[Collected data]
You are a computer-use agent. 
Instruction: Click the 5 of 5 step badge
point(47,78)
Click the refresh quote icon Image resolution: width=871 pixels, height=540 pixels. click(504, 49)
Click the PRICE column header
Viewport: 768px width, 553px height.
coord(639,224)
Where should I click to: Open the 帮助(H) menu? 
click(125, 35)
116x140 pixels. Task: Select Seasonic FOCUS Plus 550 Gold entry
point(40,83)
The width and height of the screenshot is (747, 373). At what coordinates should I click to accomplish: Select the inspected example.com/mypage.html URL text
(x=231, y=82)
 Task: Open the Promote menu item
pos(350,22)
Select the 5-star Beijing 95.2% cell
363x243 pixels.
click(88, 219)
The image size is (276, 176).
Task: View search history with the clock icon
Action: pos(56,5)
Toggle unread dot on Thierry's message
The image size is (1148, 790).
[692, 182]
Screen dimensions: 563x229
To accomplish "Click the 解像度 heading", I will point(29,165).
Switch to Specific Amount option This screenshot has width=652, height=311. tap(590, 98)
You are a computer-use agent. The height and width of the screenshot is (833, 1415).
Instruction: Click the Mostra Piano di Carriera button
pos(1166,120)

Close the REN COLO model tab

• [Exercise goal]:
Count up the lines in the records that contain the word "computer" and reply with that figure only.

• [Task result]:
2